**** RECORDS FOR THIS TASK
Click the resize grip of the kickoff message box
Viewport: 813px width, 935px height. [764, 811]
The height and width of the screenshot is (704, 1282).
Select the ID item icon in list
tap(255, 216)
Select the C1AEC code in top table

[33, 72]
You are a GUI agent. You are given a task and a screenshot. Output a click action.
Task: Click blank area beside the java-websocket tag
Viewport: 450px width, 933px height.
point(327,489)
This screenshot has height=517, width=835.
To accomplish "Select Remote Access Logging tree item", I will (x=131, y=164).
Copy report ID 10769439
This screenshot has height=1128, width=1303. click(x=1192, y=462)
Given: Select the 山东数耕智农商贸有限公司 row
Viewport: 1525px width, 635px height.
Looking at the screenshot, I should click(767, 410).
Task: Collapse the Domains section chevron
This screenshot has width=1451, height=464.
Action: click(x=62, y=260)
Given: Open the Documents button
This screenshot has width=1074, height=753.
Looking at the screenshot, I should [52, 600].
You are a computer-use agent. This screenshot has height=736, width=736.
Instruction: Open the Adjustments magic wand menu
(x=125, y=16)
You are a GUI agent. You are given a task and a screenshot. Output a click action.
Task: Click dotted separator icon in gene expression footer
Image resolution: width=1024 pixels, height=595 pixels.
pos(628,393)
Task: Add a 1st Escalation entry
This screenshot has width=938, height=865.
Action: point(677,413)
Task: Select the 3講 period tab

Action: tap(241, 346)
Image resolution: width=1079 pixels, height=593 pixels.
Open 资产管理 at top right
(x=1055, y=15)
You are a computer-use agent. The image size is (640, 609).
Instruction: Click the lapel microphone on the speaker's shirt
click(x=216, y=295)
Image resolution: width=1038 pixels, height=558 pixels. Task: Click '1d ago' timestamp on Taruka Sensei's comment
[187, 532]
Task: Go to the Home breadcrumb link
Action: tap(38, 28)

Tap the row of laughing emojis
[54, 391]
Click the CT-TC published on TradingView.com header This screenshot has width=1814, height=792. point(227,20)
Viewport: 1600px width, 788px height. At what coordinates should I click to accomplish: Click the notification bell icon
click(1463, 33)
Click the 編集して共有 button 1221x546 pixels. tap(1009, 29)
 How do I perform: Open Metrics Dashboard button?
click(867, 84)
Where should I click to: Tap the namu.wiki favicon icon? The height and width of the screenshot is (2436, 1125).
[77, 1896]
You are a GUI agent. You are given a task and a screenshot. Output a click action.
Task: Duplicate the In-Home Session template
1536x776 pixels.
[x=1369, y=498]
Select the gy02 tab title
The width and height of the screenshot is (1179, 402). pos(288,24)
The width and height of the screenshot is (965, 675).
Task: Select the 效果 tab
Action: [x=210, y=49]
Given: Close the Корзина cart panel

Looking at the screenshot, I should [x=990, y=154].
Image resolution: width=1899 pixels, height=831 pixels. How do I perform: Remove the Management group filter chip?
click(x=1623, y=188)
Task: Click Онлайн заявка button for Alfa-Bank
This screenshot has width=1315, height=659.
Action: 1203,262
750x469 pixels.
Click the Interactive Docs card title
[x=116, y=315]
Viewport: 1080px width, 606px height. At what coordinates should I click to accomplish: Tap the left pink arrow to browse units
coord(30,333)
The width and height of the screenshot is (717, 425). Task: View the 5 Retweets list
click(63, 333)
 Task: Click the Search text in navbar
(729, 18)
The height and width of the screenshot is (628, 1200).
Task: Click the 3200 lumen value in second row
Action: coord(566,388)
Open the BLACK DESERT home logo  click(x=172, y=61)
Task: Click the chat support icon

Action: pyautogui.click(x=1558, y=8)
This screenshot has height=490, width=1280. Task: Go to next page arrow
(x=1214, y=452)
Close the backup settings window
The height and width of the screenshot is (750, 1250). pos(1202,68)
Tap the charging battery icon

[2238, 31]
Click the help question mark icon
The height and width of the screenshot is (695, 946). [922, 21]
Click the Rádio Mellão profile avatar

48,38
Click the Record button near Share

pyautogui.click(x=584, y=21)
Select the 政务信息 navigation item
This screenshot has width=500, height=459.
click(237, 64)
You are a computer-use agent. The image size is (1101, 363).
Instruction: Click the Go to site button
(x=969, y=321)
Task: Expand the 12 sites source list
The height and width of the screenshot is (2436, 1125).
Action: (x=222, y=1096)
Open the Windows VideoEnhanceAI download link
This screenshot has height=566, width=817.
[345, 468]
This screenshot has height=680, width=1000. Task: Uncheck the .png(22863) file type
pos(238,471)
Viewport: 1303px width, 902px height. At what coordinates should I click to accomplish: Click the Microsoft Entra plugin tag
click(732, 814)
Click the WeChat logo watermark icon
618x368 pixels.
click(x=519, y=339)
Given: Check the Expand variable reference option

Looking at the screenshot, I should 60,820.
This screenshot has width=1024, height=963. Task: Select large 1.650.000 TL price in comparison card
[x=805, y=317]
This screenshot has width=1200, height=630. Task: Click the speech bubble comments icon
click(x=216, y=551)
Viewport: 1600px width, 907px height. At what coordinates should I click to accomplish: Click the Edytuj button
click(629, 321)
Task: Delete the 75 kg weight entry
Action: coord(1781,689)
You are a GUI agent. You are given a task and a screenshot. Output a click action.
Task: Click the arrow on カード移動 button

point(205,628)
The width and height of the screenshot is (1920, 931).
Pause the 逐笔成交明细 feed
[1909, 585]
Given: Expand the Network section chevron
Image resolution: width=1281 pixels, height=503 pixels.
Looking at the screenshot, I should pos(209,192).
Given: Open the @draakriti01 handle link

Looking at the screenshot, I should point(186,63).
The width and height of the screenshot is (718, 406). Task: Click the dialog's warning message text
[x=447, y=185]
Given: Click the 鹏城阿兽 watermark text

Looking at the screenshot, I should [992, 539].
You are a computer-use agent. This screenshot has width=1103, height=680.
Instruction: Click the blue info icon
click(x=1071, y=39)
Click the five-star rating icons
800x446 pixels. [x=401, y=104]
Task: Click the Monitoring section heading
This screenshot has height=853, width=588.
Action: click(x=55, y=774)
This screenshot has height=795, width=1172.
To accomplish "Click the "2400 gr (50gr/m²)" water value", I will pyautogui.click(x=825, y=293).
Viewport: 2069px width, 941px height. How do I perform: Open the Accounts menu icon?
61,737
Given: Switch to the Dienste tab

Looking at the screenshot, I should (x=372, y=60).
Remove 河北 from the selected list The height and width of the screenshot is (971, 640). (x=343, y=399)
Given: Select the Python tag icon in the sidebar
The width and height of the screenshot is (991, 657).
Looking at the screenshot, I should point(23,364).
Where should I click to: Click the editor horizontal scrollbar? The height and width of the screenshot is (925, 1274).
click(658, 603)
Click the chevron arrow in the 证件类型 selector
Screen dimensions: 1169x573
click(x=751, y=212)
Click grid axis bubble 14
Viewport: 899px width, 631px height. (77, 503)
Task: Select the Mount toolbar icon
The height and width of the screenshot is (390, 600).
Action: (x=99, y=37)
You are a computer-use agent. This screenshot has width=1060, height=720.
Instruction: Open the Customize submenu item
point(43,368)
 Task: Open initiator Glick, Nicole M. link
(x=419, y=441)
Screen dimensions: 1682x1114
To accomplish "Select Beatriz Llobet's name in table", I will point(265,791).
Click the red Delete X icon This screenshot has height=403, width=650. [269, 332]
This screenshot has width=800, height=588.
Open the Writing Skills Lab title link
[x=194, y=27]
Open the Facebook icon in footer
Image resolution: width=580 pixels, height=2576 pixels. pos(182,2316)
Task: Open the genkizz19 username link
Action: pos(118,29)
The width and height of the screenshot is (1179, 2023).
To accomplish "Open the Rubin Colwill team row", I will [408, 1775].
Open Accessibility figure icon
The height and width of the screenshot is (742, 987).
********
*ACTION ITEM:* Each line of the data that holds "computer" should be copied.

*EXERCISE SOLUTION:*
You are a computer-use agent. This screenshot has height=736, width=736.
You are a computer-use agent. The image size is (640, 609).
You are a computer-use agent. The image size is (1101, 363).
You are a computer-use agent. This screenshot has width=1103, height=680.
You are a computer-use agent. This screenshot has width=1060, height=720.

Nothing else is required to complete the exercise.